(Dataset entries)
· · · · ·

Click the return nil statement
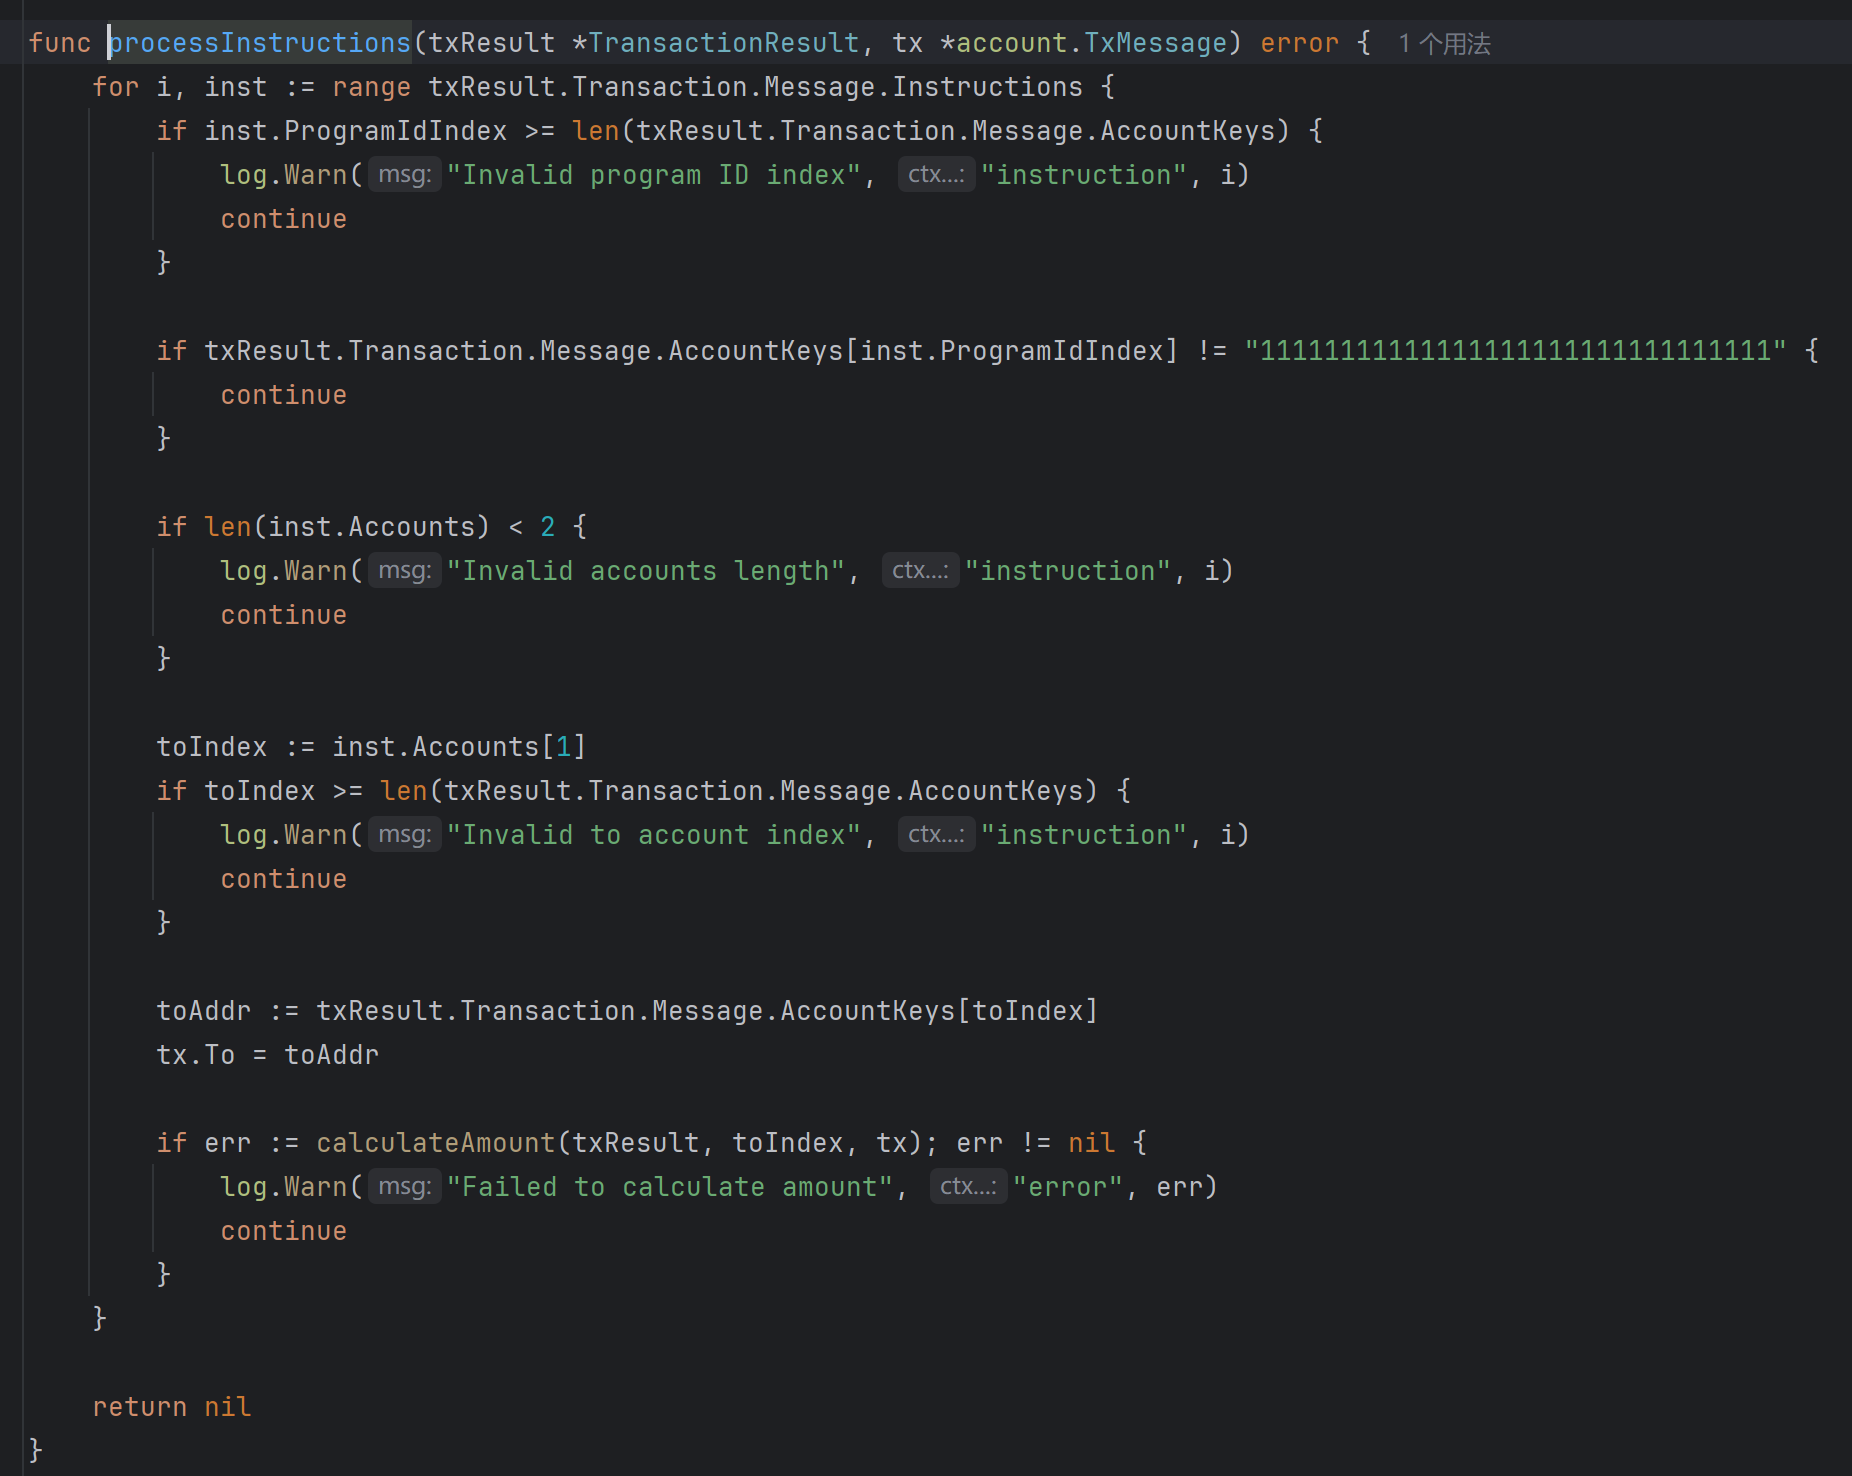[172, 1407]
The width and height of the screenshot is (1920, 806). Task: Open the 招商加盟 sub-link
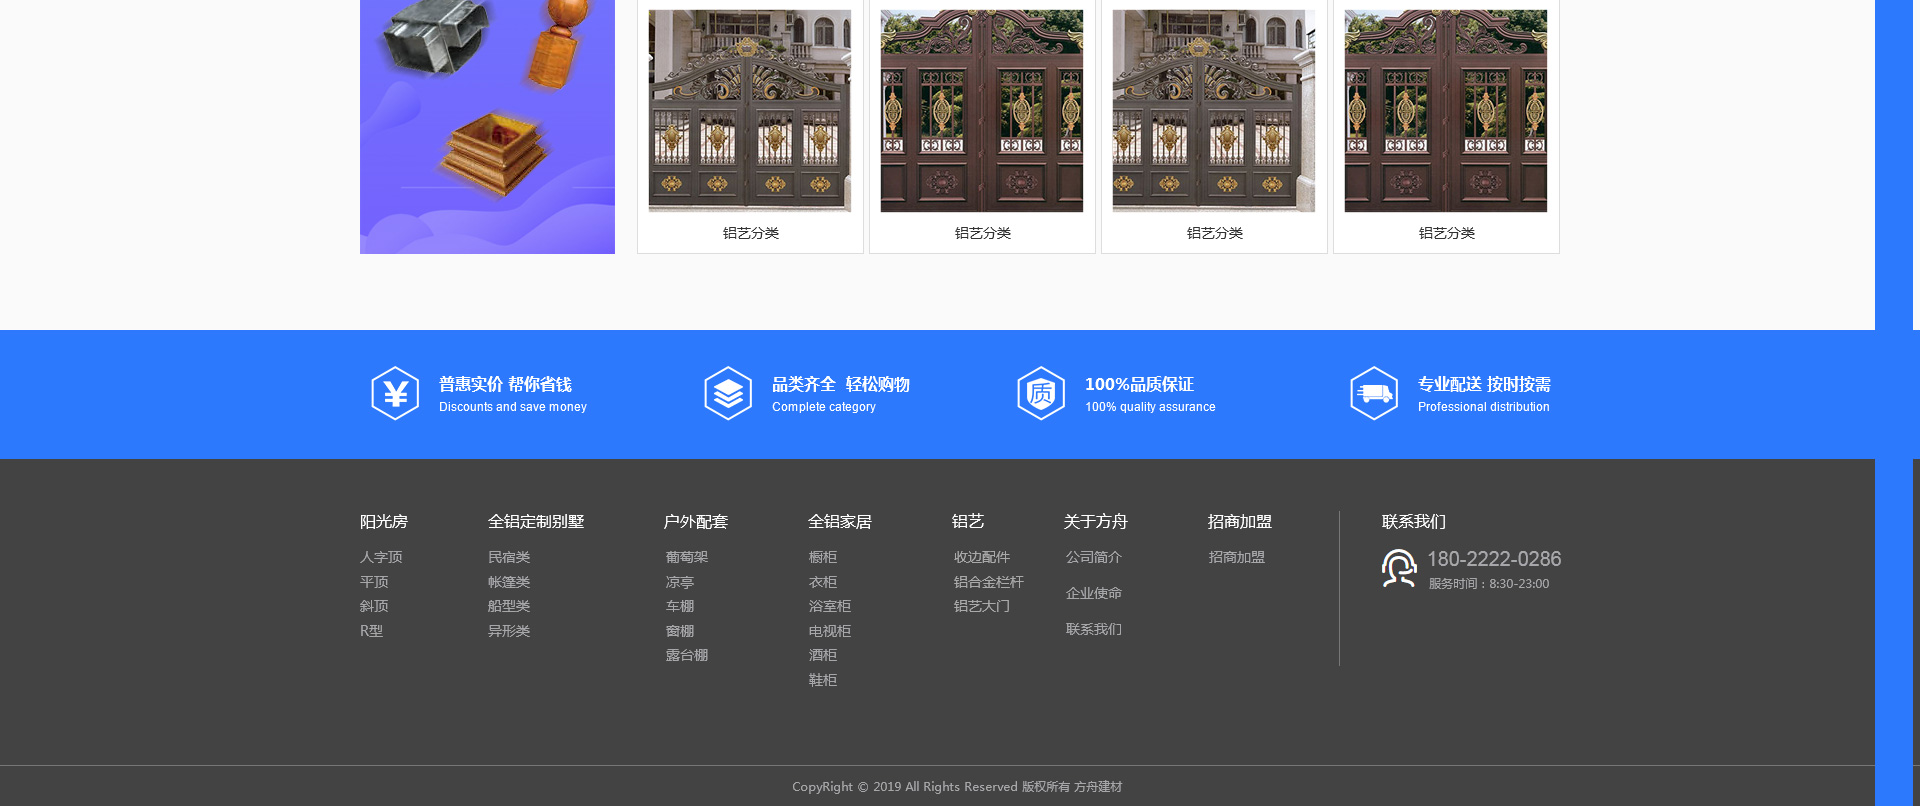tap(1237, 557)
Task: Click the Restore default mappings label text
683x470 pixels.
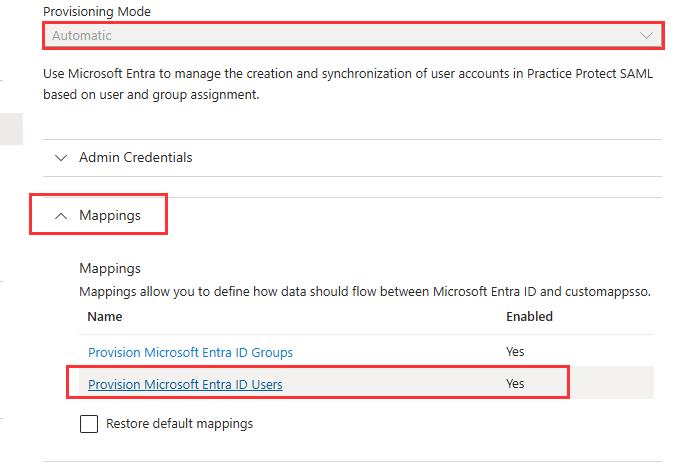Action: pos(179,423)
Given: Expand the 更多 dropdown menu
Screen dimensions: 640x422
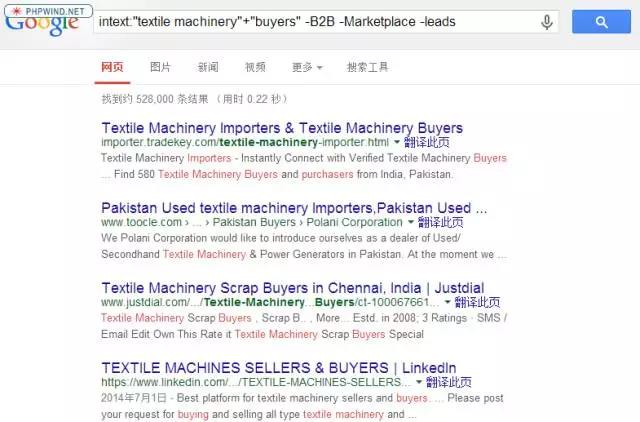Looking at the screenshot, I should pyautogui.click(x=307, y=67).
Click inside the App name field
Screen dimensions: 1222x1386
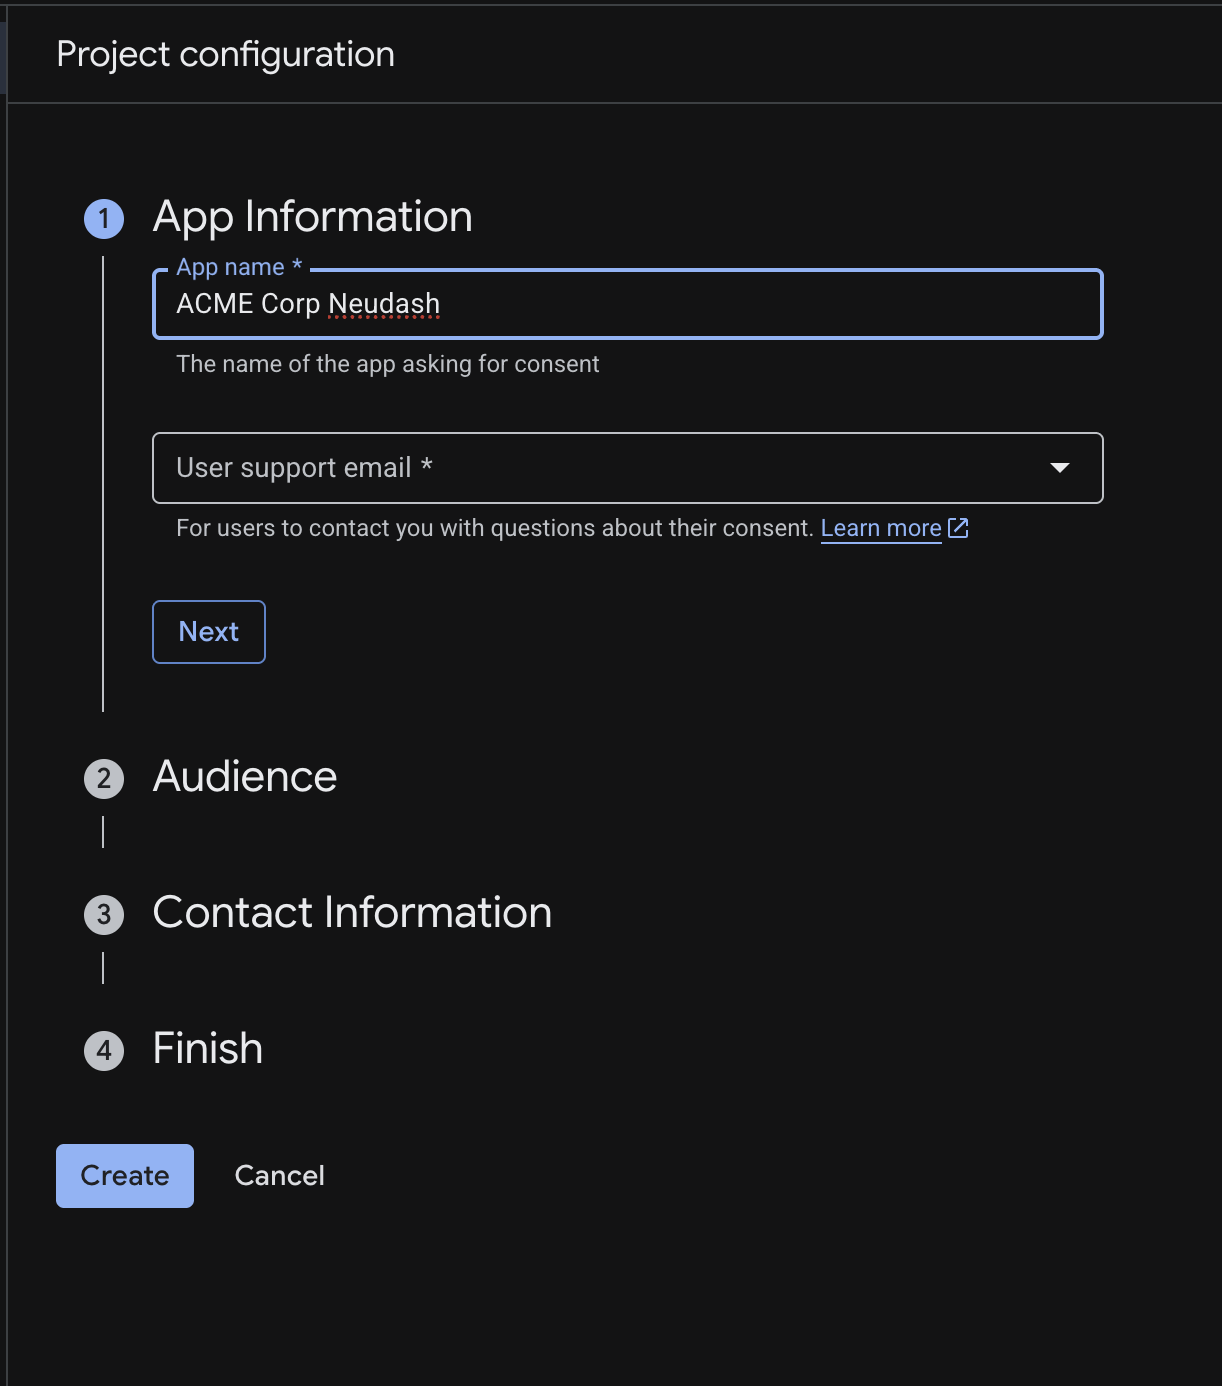pyautogui.click(x=627, y=304)
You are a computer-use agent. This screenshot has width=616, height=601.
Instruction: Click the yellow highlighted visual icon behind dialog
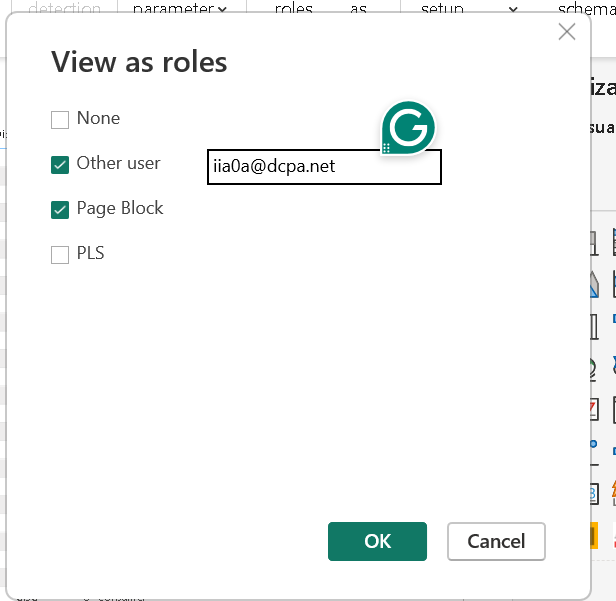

· · · · ·

* _What you are asked to do_
Restate each entry verbatim and skip every image.

* _Written solution_
Click the return nil statement
[172, 1407]
The width and height of the screenshot is (1920, 806). Task: Open the 招商加盟 sub-link
tap(1237, 557)
Task: Click the Restore default mappings label text
683x470 pixels.
Action: pos(179,423)
Given: Expand the 更多 dropdown menu
Screen dimensions: 640x422
Looking at the screenshot, I should pyautogui.click(x=307, y=67).
Click inside the App name field
Screen dimensions: 1222x1386
pyautogui.click(x=627, y=304)
You are a computer-use agent. This screenshot has width=616, height=601.
Instruction: Click the yellow highlighted visual icon behind dialog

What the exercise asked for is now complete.